费利人是伊拉克东部靠近伊朗边境生活的一个民族,语言也是波斯语支系。
这个民族到底是什么出身一直有争议。
他们的语言和文化更接近波斯人,他们自己也自认是波斯人。但是他们却被归类为库尔德人的一支。包括当前伊拉克政府就认为他们是库尔德分支。
当年两伊战争期间,这些费利人的地位那叫一个尴尬。
那时候萨大胡子认为他们是波斯人,就把他们都赶往伊朗,在1980年那一年就有好几万费利人被赶出家园驱逐至伊朗。而那时候又有很多伊朗人逃到伊拉克避难,这也就导致那边的民族情况还是挺复杂的。
张泽道:“她母亲是伊拉克战争时候被拐卖到伊朗卡维尔盐漠那边一个游牧村落里的。”
萧鹏听后瞪大眼睛:“我……我草。”
他震惊的并不是阿托莎母亲被拐卖的事情。
这样的事情他已经见怪不怪了。
有个事情很残忍:在战乱地方,女性是最容易被迫害的群体。‘女性约等于商品’几乎是所有战乱国家的共同现象。
苏丹内战打了三年多,周边国家‘上街买个苏丹女人回家’真不是什么稀罕事。
‘人口拐卖’依然是现在世界三大最大规模的犯罪之一。
从2003年伊拉克战争开始到现在,被拐卖的伊拉克女性人数保守估计也要在一百一十万以上。
觉得这个数字很高?
根据联合国毒品和犯罪问题办公室数据:现在全球人口贩运受害者里最起码有1800万女性!

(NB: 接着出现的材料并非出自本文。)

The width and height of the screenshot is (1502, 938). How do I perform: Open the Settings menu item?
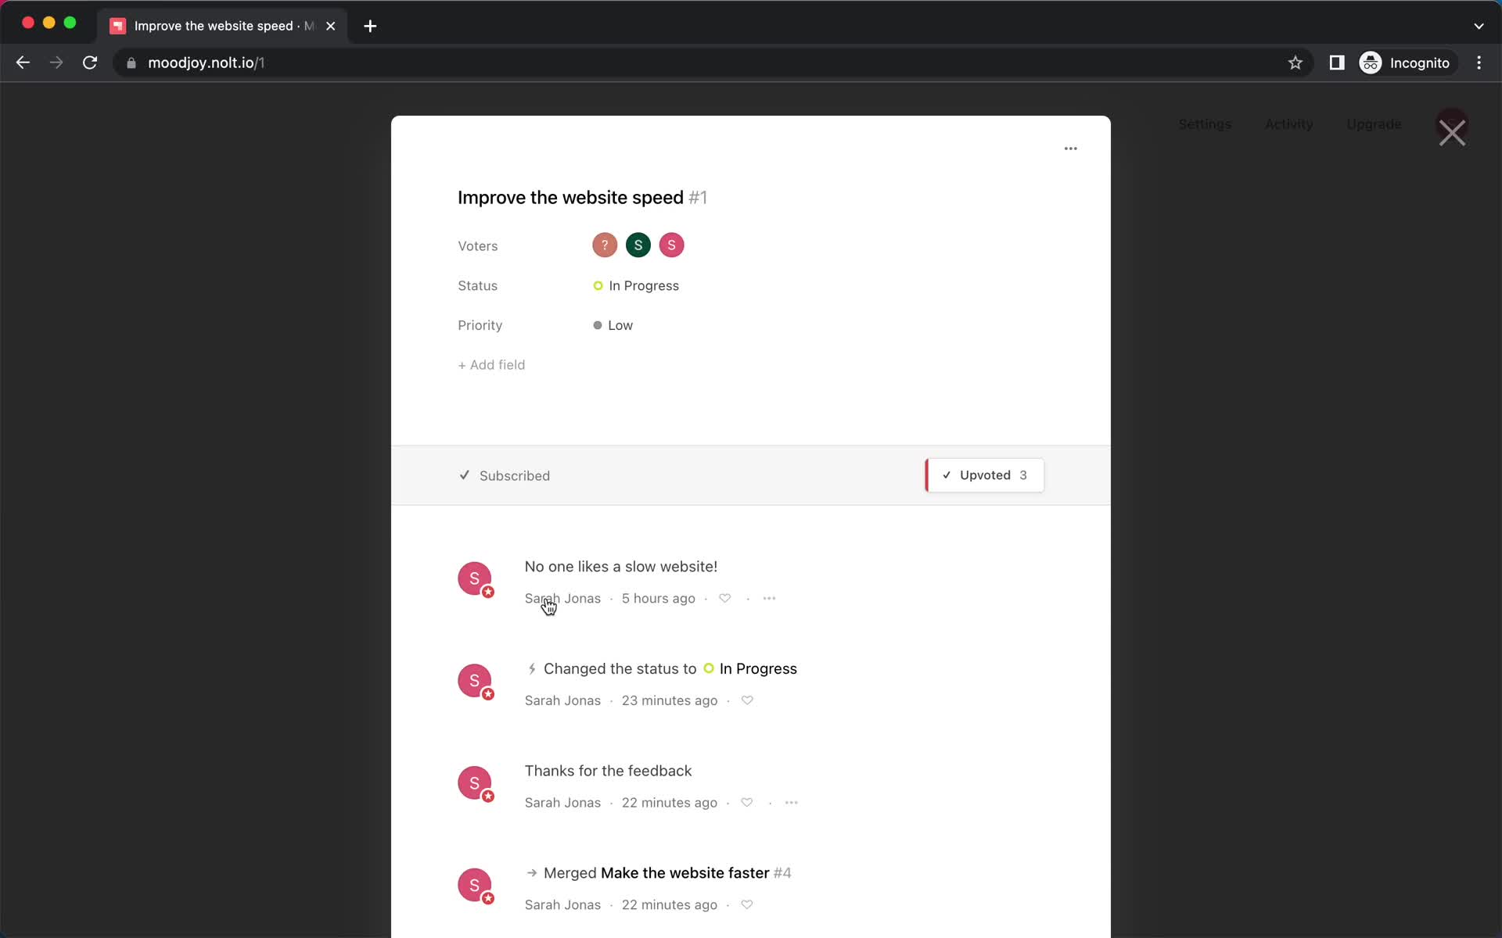pyautogui.click(x=1203, y=124)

他震惊的事情是:阿托莎的母亲竟然给贩卖到了卡维尔盐漠!
伊朗的卡维尔盐漠位于伊朗高原中部,可以理解为这个国家的‘中原地带’,位于厄尔布尔山脉以南。
非洲在埃塞俄比亚的达纳基尔沙漠里的阿法尔采盐工,亚洲就有卡维尔盐漠。
这里也是曾经的古特提斯海干涸后盐分沉淀堆积而成的。以超大的范围和盐沼泥潭闻名于世。
想要知道火星表面啥样?不用去火星,去卡维尔盐漠看一眼就知道了。
简单形容一下那里就是一个相当于龙国海南岛那么大的盐碱地,到处都是盐丘,最高的高达四十多米。
关键是这里的降水比丹卡利亚沙漠还少!每年降水量不足100毫米,属于超干旱气候,而且蒸发量极大,很多时候雨滴没到地面就直接蒸发了!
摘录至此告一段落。